296 S.W. 338 | Tex. App. | 1927
The National Union Fire Insurance Company, hereinafter designated appellant, sued on an agent's fidelity bond signed by E. N. Peck and A. M. Armstrong, as principals, and W. Hoy Wray, hereinafter called appellee, as a surety, to recover for premiums collected by Peck and Armstrong as local agents of appellant, and recovered judgment against Peck and Armstrong for $755, but was denied a recovery against Wray as surety on the bond. The appeal is from the judgment in favor of Wray who both pleaded and admitted signing the bond, but claimed that he did so without reading it, believing it to be a character recommendation for his friend, Peck; Peck having represented to him that such was the nature of the instrument he signed; and he further pleaded and testified that when he signed the bond it contained no penal sum, but that the penal sum of $3,000 was later inserted by appellant or some person unknown to appellee. Over appellant's objections, these alleged defenses were submitted to the jury on special issues, and they found that when Wray signed the instrument he did not know it was a bond, and that at the time he signed the bond it did not contain the penal sum of $3,000, and the judgment is based upon these findings. Appellant's request for an instructed verdict against appellee Wray should have been granted under the terms of the bond and the undisputed evidence. Wray testified:
"Peck handed me a piece of paper and said he needed this thing; a bond; that he needed some references. * * * I didn't read the bond over, but I glanced over it and saw no amounts or nothing filled in; just a lot of printed matter; no typewriting; no longhand. I relied on the statement of Mr. Peck that it was just a character recommendation. * * * I was busy with another man at the time he handed it to me; I asked him what it was and he said he wanted to get a bond, and that he needed a few names as reference; that there was nothing to it but a lot of red tape. I was busy and carelessly signed it without knowing what it was; I took his word for it because I was on a deal with another man when he handed it to me." *340
The portion of the bond involved, omitting the matters which Wray contends were filled in after he signed it, reads as follows:
"Know all men by these presents, that we, ______ as principal, and _____ and _____, as sureties, of the county of _____, and state of _____, in consideration of $1, the receipt of which is hereby acknowledged, are held and firmly bound unto the National Union Fire Insurance Company, of Pittsburgh, Pa., in the sum of _____ dollars, lawful money of the United States of America, to be paid to the said company or its successors or assigns, for which payment, well and truly to be made, we jointly and severally bind ourselves, our heirs, executors, administrators, and assigns firmly by these presents.

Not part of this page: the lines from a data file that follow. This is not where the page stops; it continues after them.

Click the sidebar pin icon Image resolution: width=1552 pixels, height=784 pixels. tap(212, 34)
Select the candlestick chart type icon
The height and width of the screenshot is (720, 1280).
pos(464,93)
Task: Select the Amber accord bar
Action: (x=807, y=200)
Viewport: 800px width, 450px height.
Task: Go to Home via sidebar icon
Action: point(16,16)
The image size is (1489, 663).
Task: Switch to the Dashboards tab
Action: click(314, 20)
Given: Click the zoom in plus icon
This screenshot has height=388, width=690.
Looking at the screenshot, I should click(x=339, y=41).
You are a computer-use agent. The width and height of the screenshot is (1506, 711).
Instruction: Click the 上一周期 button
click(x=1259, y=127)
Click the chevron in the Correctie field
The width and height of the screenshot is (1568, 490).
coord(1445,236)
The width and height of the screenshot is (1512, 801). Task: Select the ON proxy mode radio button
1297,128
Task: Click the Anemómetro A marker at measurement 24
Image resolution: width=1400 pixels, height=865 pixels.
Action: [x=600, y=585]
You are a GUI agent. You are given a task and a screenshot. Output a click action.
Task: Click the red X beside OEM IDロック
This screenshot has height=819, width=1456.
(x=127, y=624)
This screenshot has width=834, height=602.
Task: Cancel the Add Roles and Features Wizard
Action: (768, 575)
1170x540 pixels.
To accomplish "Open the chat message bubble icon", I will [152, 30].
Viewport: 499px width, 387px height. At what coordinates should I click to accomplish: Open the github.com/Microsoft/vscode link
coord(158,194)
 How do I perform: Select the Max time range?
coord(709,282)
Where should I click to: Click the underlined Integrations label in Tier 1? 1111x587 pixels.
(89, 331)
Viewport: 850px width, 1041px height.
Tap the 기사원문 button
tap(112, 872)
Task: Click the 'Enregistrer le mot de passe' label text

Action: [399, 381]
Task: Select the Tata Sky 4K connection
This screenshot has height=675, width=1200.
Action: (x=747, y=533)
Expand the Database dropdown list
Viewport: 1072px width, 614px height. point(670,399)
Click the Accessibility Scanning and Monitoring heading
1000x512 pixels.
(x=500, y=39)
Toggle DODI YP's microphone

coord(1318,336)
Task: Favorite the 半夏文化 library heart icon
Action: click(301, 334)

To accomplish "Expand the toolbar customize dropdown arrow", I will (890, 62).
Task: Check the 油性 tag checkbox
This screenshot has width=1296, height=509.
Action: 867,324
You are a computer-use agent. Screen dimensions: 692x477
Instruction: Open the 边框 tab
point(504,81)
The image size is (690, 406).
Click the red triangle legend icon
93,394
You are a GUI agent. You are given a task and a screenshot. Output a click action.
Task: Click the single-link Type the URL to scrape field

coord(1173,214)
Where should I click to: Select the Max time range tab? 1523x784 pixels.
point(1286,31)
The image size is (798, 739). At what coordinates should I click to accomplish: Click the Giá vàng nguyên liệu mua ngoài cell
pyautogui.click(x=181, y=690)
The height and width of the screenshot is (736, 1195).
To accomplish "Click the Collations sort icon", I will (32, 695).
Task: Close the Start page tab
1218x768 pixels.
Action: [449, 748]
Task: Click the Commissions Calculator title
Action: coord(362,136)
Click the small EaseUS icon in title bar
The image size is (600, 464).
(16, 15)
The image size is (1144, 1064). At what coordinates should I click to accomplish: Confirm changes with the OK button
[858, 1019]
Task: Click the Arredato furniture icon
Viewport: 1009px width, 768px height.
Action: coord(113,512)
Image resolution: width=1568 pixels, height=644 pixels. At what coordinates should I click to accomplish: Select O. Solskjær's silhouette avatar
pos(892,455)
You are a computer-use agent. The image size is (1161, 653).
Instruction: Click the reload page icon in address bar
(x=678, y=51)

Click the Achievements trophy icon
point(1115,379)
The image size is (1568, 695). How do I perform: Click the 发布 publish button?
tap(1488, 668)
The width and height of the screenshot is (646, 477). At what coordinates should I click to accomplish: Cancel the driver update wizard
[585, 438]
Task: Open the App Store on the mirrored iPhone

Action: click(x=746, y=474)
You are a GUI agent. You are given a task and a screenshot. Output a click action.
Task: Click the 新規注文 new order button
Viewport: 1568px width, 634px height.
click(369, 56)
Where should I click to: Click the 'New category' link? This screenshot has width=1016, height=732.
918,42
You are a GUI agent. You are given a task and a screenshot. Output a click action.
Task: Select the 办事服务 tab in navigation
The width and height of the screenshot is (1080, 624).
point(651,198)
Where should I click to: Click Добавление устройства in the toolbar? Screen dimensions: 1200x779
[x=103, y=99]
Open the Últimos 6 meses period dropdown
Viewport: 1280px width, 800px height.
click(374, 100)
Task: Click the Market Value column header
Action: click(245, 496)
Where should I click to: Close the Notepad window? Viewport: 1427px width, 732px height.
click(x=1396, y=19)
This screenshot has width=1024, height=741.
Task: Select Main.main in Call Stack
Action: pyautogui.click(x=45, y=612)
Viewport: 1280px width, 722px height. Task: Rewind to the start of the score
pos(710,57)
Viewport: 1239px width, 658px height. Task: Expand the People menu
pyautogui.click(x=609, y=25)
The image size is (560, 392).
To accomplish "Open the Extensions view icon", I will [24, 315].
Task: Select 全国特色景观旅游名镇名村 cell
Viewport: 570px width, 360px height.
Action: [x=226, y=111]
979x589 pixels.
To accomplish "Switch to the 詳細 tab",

"The condition of the above obligation is such that the above bounden, _____, as agent of the said company, shall faithfully and punctually pay over to the said company all amounts due or that may become due to it from time to time for moneys collected or received by _____ for premiums on policies of insurance and renewals thereof, or for any other account whatever * * * then this obligation to be void, otherwise to remain in full force and virtue."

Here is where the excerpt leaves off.